Exercise description :: Reproduce the records unchanged, starting with the line that contains "40寸小米电视2对比49寸小米电视2评测 (1183, 1135)" and running through the end of the records, with both ends included.

-------- Given data

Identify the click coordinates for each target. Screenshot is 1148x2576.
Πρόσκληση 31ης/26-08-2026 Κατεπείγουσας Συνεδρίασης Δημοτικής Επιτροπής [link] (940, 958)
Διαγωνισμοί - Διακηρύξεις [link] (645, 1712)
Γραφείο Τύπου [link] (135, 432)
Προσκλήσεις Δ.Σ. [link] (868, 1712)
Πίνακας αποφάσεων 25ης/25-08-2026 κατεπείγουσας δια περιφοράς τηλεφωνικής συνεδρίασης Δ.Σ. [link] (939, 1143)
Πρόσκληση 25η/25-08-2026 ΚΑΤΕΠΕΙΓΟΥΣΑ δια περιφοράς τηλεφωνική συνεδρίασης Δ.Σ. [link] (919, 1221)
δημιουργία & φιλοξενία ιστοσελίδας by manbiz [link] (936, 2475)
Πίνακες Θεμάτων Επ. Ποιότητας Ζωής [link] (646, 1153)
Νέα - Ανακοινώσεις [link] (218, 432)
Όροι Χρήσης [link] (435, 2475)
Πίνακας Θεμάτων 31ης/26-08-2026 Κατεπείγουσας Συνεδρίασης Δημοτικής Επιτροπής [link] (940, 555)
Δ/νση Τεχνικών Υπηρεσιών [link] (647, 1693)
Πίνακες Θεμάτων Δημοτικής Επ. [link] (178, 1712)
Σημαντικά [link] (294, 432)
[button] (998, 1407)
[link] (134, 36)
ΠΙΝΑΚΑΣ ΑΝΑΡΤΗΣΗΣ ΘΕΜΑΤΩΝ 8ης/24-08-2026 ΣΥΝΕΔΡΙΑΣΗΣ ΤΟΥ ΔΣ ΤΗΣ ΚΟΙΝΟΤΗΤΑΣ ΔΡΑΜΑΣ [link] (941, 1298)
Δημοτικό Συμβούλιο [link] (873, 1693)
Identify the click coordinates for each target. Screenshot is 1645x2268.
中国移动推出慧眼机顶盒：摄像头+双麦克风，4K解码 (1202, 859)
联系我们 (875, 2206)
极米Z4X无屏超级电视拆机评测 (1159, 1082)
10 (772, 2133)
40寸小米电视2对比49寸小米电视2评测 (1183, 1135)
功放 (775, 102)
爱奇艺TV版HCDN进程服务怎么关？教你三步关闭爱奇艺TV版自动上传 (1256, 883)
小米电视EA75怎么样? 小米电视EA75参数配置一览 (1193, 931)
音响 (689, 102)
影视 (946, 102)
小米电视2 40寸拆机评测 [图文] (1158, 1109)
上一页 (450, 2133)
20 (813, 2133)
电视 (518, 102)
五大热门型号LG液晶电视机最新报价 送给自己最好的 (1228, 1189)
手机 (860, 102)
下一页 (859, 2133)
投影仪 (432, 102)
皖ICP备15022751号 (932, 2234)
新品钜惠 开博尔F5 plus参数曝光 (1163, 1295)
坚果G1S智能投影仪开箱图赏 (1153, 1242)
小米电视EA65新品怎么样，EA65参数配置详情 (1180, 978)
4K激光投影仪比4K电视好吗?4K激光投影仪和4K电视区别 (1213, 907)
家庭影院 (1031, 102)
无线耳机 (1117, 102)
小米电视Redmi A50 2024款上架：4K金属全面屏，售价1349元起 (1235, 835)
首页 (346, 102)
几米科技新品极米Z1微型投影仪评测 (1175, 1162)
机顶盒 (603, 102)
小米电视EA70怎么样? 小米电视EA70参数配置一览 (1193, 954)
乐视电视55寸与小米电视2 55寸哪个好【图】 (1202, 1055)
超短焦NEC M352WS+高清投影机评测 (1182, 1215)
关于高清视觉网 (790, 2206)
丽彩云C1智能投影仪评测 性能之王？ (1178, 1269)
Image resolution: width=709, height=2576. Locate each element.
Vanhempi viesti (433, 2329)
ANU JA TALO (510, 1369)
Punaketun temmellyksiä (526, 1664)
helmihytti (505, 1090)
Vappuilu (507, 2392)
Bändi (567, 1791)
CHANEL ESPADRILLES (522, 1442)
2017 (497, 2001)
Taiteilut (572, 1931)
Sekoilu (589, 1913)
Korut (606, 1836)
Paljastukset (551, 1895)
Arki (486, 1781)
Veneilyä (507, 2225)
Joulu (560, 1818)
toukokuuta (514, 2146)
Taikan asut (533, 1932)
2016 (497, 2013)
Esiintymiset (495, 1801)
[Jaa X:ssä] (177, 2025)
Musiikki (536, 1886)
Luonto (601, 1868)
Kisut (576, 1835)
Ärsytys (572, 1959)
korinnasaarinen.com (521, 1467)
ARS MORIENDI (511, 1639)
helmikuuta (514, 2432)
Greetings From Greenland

----------------

Solution ::
40寸小米电视2对比49寸小米电视2评测 (1183, 1135)
功放 (775, 102)
爱奇艺TV版HCDN进程服务怎么关？教你三步关闭爱奇艺TV版自动上传 (1256, 883)
小米电视EA75怎么样? 小米电视EA75参数配置一览 (1193, 931)
音响 (689, 102)
影视 (946, 102)
小米电视2 40寸拆机评测 [图文] (1158, 1109)
上一页 (450, 2133)
20 (813, 2133)
电视 (518, 102)
五大热门型号LG液晶电视机最新报价 送给自己最好的 (1228, 1189)
手机 (860, 102)
下一页 (859, 2133)
投影仪 (432, 102)
皖ICP备15022751号 (932, 2234)
新品钜惠 开博尔F5 plus参数曝光 (1163, 1295)
坚果G1S智能投影仪开箱图赏 (1153, 1242)
小米电视EA65新品怎么样，EA65参数配置详情 (1180, 978)
4K激光投影仪比4K电视好吗?4K激光投影仪和4K电视区别 (1213, 907)
家庭影院 (1031, 102)
无线耳机 (1117, 102)
小米电视Redmi A50 2024款上架：4K金属全面屏，售价1349元起 (1235, 835)
首页 (346, 102)
几米科技新品极米Z1微型投影仪评测 (1175, 1162)
机顶盒 (603, 102)
小米电视EA70怎么样? 小米电视EA70参数配置一览 (1193, 954)
乐视电视55寸与小米电视2 55寸哪个好【图】 (1202, 1055)
超短焦NEC M352WS+高清投影机评测 (1182, 1215)
关于高清视觉网 (790, 2206)
丽彩云C1智能投影仪评测 性能之王？ (1178, 1269)
Image resolution: width=709, height=2576. Locate each element.
Vanhempi viesti (433, 2329)
ANU JA TALO (510, 1369)
Punaketun temmellyksiä (526, 1664)
helmihytti (505, 1090)
Vappuilu (507, 2392)
Bändi (567, 1791)
CHANEL ESPADRILLES (522, 1442)
2017 (497, 2001)
Taiteilut (572, 1931)
Sekoilu (589, 1913)
Korut (606, 1836)
Paljastukset (551, 1895)
Arki (486, 1781)
Veneilyä (507, 2225)
Joulu (560, 1818)
toukokuuta (514, 2146)
Taikan asut (533, 1932)
2016 (497, 2013)
Esiintymiset (495, 1801)
[Jaa X:ssä] (177, 2025)
Musiikki (536, 1886)
Luonto (601, 1868)
Kisut (576, 1835)
Ärsytys (572, 1959)
korinnasaarinen.com (521, 1467)
ARS MORIENDI (511, 1639)
helmikuuta (514, 2432)
Greetings From Greenland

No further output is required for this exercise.